Please print the data shown below without any alteration.

====== Entries supplied

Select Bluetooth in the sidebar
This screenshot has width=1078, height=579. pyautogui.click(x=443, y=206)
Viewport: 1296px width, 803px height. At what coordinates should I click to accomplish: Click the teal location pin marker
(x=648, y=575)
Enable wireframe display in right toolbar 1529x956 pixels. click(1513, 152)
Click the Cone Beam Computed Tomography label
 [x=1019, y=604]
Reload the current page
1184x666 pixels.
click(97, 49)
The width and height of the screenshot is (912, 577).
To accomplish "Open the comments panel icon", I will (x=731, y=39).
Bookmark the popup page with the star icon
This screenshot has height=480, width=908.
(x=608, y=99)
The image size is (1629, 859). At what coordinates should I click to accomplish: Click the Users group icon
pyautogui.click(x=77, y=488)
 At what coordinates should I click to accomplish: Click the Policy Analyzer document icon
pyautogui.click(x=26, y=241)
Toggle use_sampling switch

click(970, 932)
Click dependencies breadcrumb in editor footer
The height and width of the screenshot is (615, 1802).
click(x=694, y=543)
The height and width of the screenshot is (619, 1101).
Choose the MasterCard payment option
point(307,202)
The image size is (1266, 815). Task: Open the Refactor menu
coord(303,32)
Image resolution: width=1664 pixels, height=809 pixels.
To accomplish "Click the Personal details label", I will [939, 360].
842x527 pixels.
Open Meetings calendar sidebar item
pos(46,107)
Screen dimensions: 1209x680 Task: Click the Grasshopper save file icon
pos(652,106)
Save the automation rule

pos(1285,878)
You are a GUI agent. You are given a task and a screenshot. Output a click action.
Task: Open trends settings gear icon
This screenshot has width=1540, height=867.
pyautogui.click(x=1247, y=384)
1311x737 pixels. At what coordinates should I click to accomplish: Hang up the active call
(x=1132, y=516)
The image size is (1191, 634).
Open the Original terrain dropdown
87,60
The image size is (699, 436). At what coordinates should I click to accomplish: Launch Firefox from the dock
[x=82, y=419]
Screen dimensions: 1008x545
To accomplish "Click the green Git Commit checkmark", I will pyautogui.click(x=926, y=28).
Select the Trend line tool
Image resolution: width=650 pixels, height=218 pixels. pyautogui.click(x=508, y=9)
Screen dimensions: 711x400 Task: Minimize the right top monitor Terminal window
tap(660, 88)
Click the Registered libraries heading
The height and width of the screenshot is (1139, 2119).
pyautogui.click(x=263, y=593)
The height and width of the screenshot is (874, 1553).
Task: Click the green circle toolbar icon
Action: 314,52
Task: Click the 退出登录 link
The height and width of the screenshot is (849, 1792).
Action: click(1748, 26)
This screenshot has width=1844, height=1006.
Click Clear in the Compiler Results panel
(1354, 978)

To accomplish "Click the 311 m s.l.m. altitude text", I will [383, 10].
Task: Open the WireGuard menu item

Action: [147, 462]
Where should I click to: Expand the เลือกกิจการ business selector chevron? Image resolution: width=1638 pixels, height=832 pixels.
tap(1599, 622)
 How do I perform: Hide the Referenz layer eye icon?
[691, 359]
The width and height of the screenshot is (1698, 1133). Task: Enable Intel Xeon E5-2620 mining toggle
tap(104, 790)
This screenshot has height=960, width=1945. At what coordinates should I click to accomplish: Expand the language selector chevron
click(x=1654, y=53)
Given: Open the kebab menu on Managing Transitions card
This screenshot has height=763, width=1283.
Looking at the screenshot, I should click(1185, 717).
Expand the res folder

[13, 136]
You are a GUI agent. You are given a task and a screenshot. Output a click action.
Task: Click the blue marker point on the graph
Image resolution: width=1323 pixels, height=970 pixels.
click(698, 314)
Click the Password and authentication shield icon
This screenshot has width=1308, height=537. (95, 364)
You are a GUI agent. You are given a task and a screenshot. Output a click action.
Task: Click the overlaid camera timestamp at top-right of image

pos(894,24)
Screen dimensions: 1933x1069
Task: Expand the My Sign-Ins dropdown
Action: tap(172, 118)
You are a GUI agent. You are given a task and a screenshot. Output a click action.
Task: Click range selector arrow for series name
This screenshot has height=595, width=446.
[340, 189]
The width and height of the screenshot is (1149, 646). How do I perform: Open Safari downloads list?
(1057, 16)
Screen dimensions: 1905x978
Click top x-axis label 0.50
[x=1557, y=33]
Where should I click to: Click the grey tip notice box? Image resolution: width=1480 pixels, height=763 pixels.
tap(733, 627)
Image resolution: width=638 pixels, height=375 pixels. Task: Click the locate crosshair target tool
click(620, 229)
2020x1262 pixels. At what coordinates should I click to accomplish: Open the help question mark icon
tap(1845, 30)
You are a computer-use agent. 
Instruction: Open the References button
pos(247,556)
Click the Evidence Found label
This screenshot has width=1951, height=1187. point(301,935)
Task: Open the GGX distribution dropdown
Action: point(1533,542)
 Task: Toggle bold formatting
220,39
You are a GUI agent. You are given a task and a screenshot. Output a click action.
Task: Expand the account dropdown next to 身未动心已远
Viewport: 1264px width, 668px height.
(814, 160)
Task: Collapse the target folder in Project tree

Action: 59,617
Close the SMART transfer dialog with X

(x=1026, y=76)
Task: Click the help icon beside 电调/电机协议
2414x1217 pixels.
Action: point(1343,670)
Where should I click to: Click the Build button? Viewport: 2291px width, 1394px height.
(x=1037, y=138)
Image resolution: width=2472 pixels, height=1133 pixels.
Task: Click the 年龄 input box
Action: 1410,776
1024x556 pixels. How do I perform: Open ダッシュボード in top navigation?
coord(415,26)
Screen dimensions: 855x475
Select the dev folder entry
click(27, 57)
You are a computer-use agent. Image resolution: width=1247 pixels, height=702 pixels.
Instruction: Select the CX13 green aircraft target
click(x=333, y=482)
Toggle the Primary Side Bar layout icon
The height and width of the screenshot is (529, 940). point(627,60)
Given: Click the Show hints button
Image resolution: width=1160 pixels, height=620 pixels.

============

Solved problem:
Select Bluetooth in the sidebar
This screenshot has width=1078, height=579. pyautogui.click(x=443, y=206)
Viewport: 1296px width, 803px height. At what coordinates should I click to accomplish: Click the teal location pin marker
(x=648, y=575)
Enable wireframe display in right toolbar 1529x956 pixels. click(1513, 152)
Click the Cone Beam Computed Tomography label
 [x=1019, y=604]
Reload the current page
1184x666 pixels.
click(97, 49)
The width and height of the screenshot is (912, 577).
To accomplish "Open the comments panel icon", I will (x=731, y=39).
Bookmark the popup page with the star icon
This screenshot has height=480, width=908.
(x=608, y=99)
The image size is (1629, 859). At what coordinates should I click to accomplish: Click the Users group icon
pyautogui.click(x=77, y=488)
 At what coordinates should I click to accomplish: Click the Policy Analyzer document icon
pyautogui.click(x=26, y=241)
Toggle use_sampling switch

click(970, 932)
Click dependencies breadcrumb in editor footer
The height and width of the screenshot is (615, 1802).
click(x=694, y=543)
The height and width of the screenshot is (619, 1101).
Choose the MasterCard payment option
point(307,202)
The image size is (1266, 815). Task: Open the Refactor menu
coord(303,32)
Image resolution: width=1664 pixels, height=809 pixels.
To accomplish "Click the Personal details label", I will [939, 360].
842x527 pixels.
Open Meetings calendar sidebar item
pos(46,107)
Screen dimensions: 1209x680 Task: Click the Grasshopper save file icon
pos(652,106)
Save the automation rule

pos(1285,878)
You are a GUI agent. You are given a task and a screenshot. Output a click action.
Task: Open trends settings gear icon
This screenshot has width=1540, height=867.
pyautogui.click(x=1247, y=384)
1311x737 pixels. At what coordinates should I click to accomplish: Hang up the active call
(x=1132, y=516)
The image size is (1191, 634).
Open the Original terrain dropdown
87,60
The image size is (699, 436). At what coordinates should I click to accomplish: Launch Firefox from the dock
[x=82, y=419]
Screen dimensions: 1008x545
To accomplish "Click the green Git Commit checkmark", I will pyautogui.click(x=926, y=28).
Select the Trend line tool
Image resolution: width=650 pixels, height=218 pixels. pyautogui.click(x=508, y=9)
Screen dimensions: 711x400 Task: Minimize the right top monitor Terminal window
tap(660, 88)
Click the Registered libraries heading
The height and width of the screenshot is (1139, 2119).
pyautogui.click(x=263, y=593)
The height and width of the screenshot is (874, 1553).
Task: Click the green circle toolbar icon
Action: 314,52
Task: Click the 退出登录 link
The height and width of the screenshot is (849, 1792).
Action: click(1748, 26)
This screenshot has width=1844, height=1006.
Click Clear in the Compiler Results panel
(1354, 978)

To accomplish "Click the 311 m s.l.m. altitude text", I will [383, 10].
Task: Open the WireGuard menu item

Action: [147, 462]
Where should I click to: Expand the เลือกกิจการ business selector chevron? Image resolution: width=1638 pixels, height=832 pixels.
tap(1599, 622)
 How do I perform: Hide the Referenz layer eye icon?
[691, 359]
The width and height of the screenshot is (1698, 1133). Task: Enable Intel Xeon E5-2620 mining toggle
tap(104, 790)
This screenshot has height=960, width=1945. At what coordinates should I click to accomplish: Expand the language selector chevron
click(x=1654, y=53)
Given: Open the kebab menu on Managing Transitions card
This screenshot has height=763, width=1283.
Looking at the screenshot, I should click(1185, 717).
Expand the res folder

[13, 136]
You are a GUI agent. You are given a task and a screenshot. Output a click action.
Task: Click the blue marker point on the graph
Image resolution: width=1323 pixels, height=970 pixels.
click(698, 314)
Click the Password and authentication shield icon
This screenshot has width=1308, height=537. (95, 364)
You are a GUI agent. You are given a task and a screenshot. Output a click action.
Task: Click the overlaid camera timestamp at top-right of image

pos(894,24)
Screen dimensions: 1933x1069
Task: Expand the My Sign-Ins dropdown
Action: tap(172, 118)
You are a GUI agent. You are given a task and a screenshot. Output a click action.
Task: Click range selector arrow for series name
This screenshot has height=595, width=446.
[340, 189]
The width and height of the screenshot is (1149, 646). How do I perform: Open Safari downloads list?
(1057, 16)
Screen dimensions: 1905x978
Click top x-axis label 0.50
[x=1557, y=33]
Where should I click to: Click the grey tip notice box? Image resolution: width=1480 pixels, height=763 pixels.
tap(733, 627)
Image resolution: width=638 pixels, height=375 pixels. Task: Click the locate crosshair target tool
click(620, 229)
2020x1262 pixels. At what coordinates should I click to accomplish: Open the help question mark icon
tap(1845, 30)
You are a computer-use agent. 
Instruction: Open the References button
pos(247,556)
Click the Evidence Found label
This screenshot has width=1951, height=1187. point(301,935)
Task: Open the GGX distribution dropdown
Action: point(1533,542)
 Task: Toggle bold formatting
220,39
You are a GUI agent. You are given a task and a screenshot. Output a click action.
Task: Expand the account dropdown next to 身未动心已远
Viewport: 1264px width, 668px height.
(814, 160)
Task: Collapse the target folder in Project tree

Action: 59,617
Close the SMART transfer dialog with X

(x=1026, y=76)
Task: Click the help icon beside 电调/电机协议
2414x1217 pixels.
Action: point(1343,670)
Where should I click to: Click the Build button? Viewport: 2291px width, 1394px height.
(x=1037, y=138)
Image resolution: width=2472 pixels, height=1133 pixels.
Task: Click the 年龄 input box
Action: 1410,776
1024x556 pixels. How do I perform: Open ダッシュボード in top navigation?
coord(415,26)
Screen dimensions: 855x475
Select the dev folder entry
click(27, 57)
You are a computer-use agent. Image resolution: width=1247 pixels, height=702 pixels.
Instruction: Select the CX13 green aircraft target
click(x=333, y=482)
Toggle the Primary Side Bar layout icon
The height and width of the screenshot is (529, 940). point(627,60)
Given: Click the Show hints button
Image resolution: width=1160 pixels, height=620 pixels.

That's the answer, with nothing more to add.